Where stereo cameras have difficulties identifying objects in border areas, 2D cameras assist by edge detection or color recognition. Furthermore, 2D cameras also allow the acquisition of additional information such as barcode content. The Ensenso software therefore optimizes the integration of both technologies. Specially developed calibration patterns also facilitate setup and adjustment in multi-camera systems. The NxLib library recognizes object coordinate systems of any size and the camera positions relative to each other using several calibration plates, some of which are covered by the cameras, and can then synchronize them with each other.

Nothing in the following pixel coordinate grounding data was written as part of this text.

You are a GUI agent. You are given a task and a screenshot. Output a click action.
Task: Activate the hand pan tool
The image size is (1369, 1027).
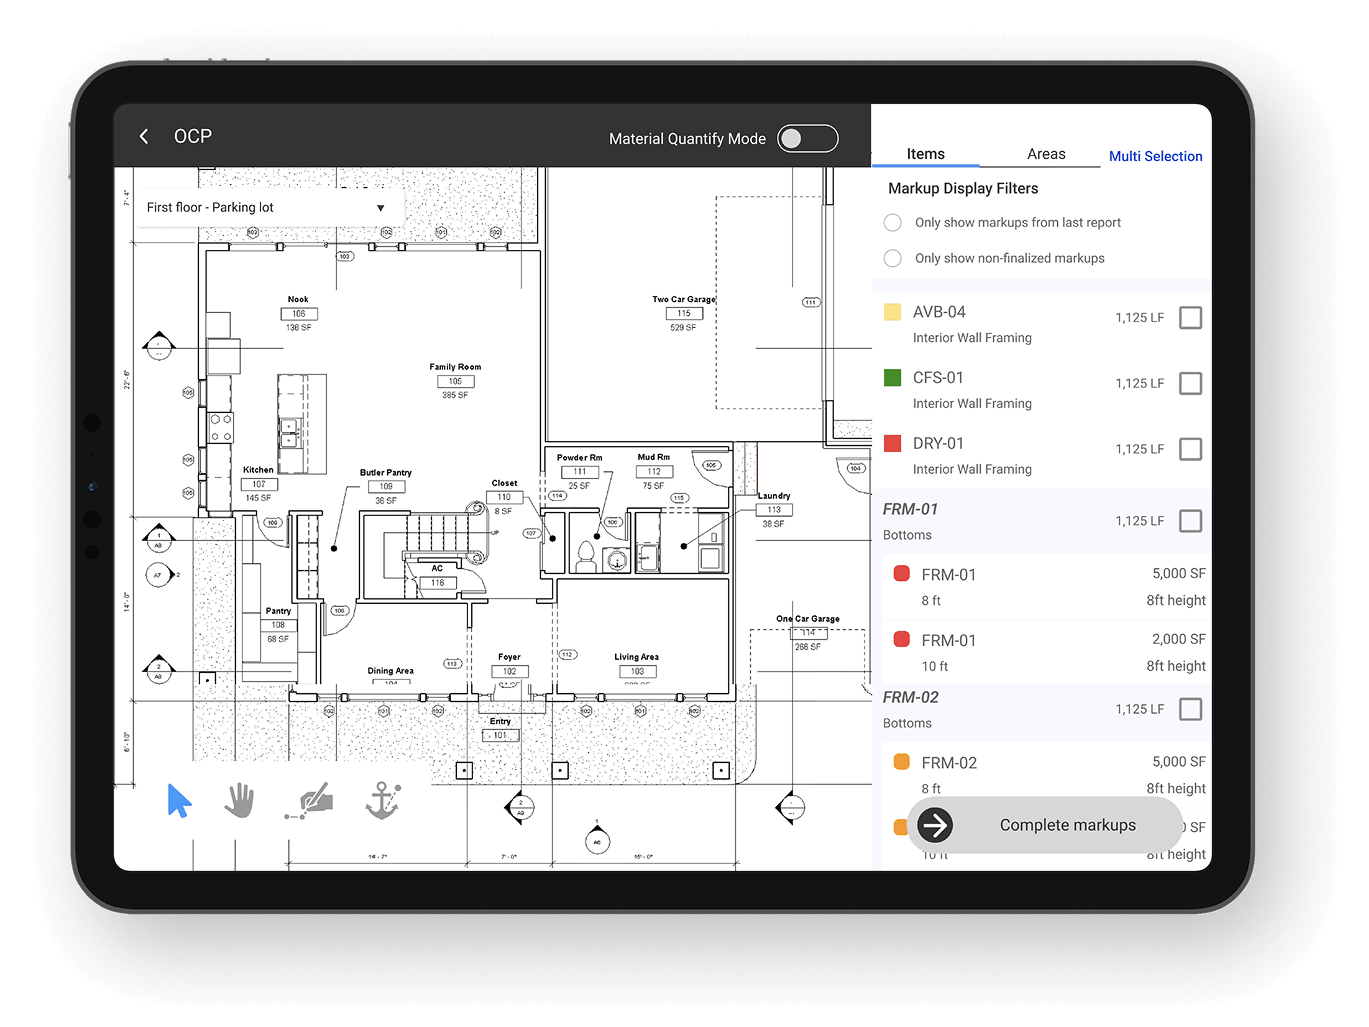(239, 801)
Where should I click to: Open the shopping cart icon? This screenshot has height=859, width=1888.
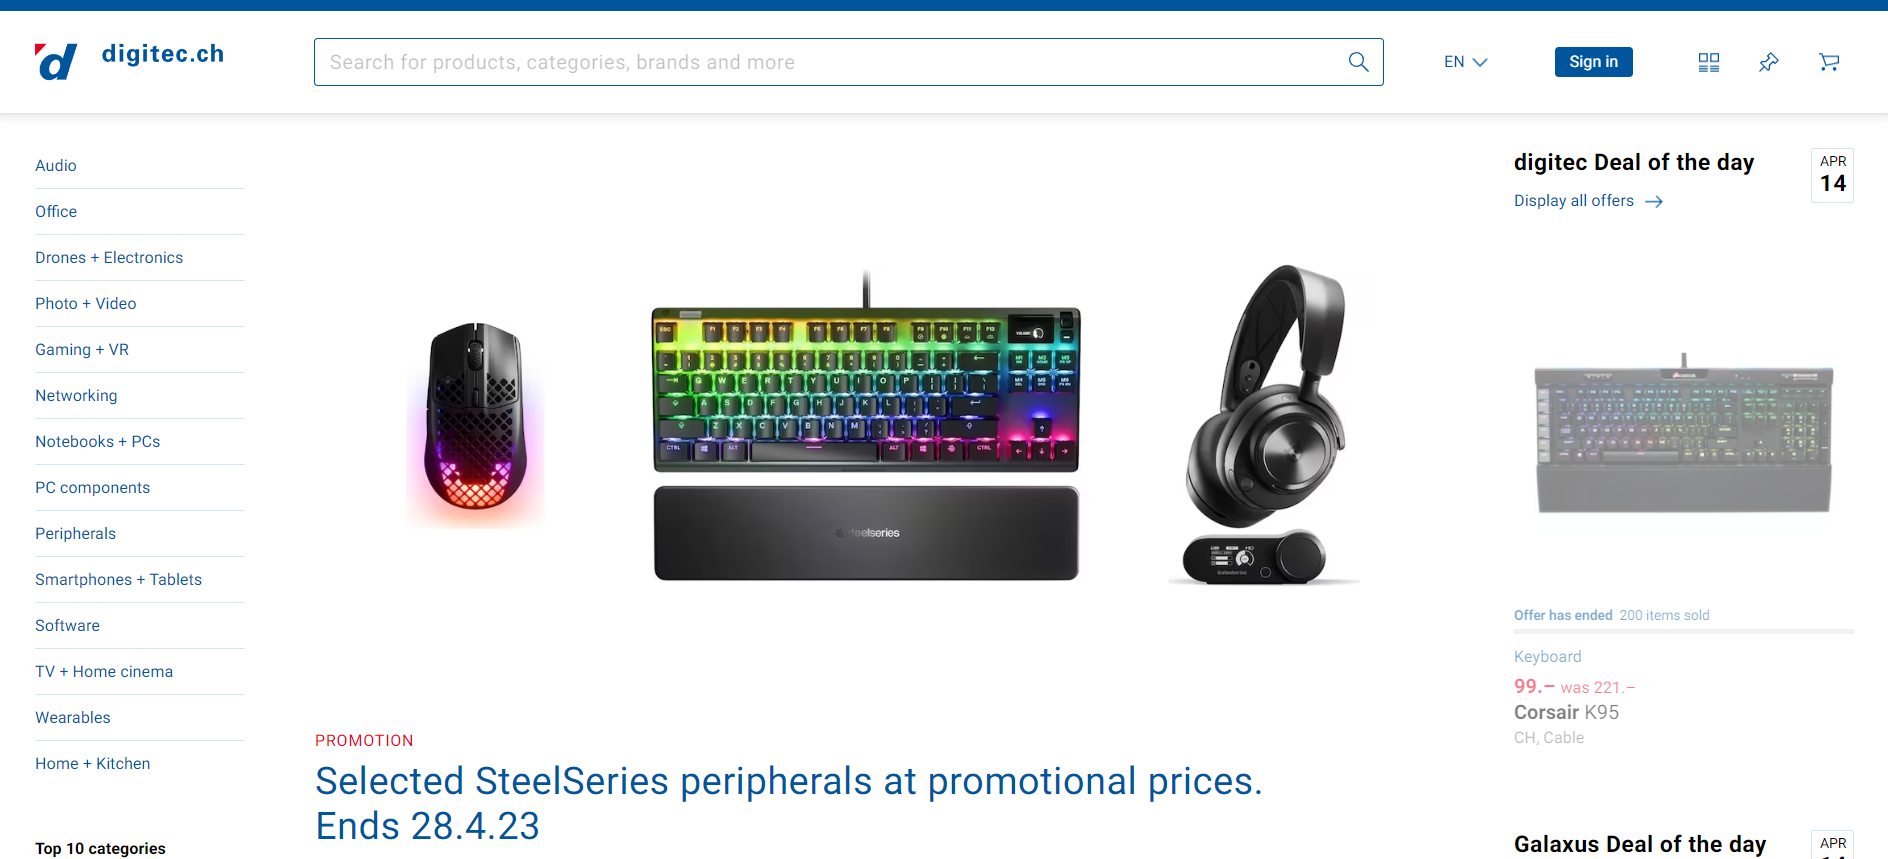pyautogui.click(x=1829, y=62)
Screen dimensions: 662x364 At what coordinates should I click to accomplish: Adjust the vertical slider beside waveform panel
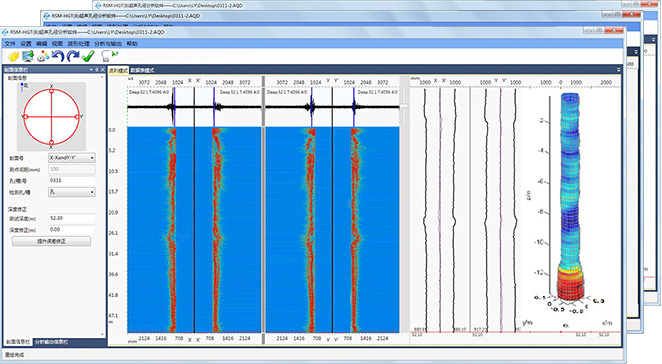pos(404,106)
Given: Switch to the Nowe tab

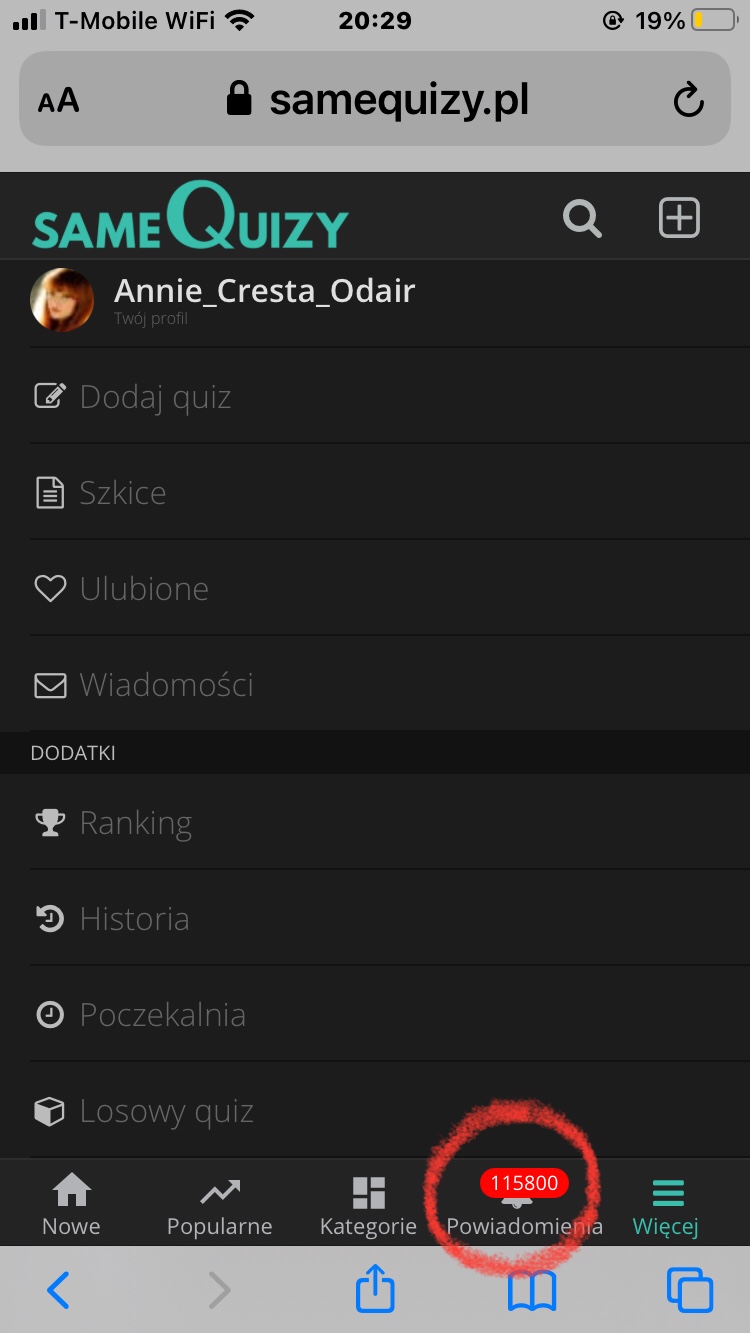Looking at the screenshot, I should (x=71, y=1204).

Virtualization for easier development and debugging
Application developers should benefit especially from the “File Cameras” and “Virtual Cameras” extensions. To improve algorithms and processes, it is necessary to debug identical data multiple times. A file camera behaves on the system like a real camera, with the difference that its images come from a local folder holding stored data sets. In this way, application sequences can be simulated again and again without the need to access the real system or recreate situations. Also an ideal debugging tool: users can save problematic data sets and deploy them to image processing specialists. This allows errors to be easily reproduced.
With “virtual cameras”, simulations can be done in an offline environment, e.g. to evaluate data quality, completeness, resolution and noise of a scene with different camera models. Objects in STL or PLY format (common file formats for storing 3-dimensional data) can be imported, rendered and positioned as desired. This enables performance evaluations for different variants of an inspection process, without having to set up a real system. A scene editor as an alternative to manual model creation is already integrated. Bin picking applications with different parts and their orientation in boxes can be easily simulated. With a random function, an unlimited number of variants are available for tests, like in reality with unsorted part feeding.
Each Ensenso model can be applied as a “virtual camera”. Thus, every possible model can be selected via the online camera selector and simulated before the system is set up. With both of these tools, preliminary investigations and optimizations can easily be realized even for 3D applications.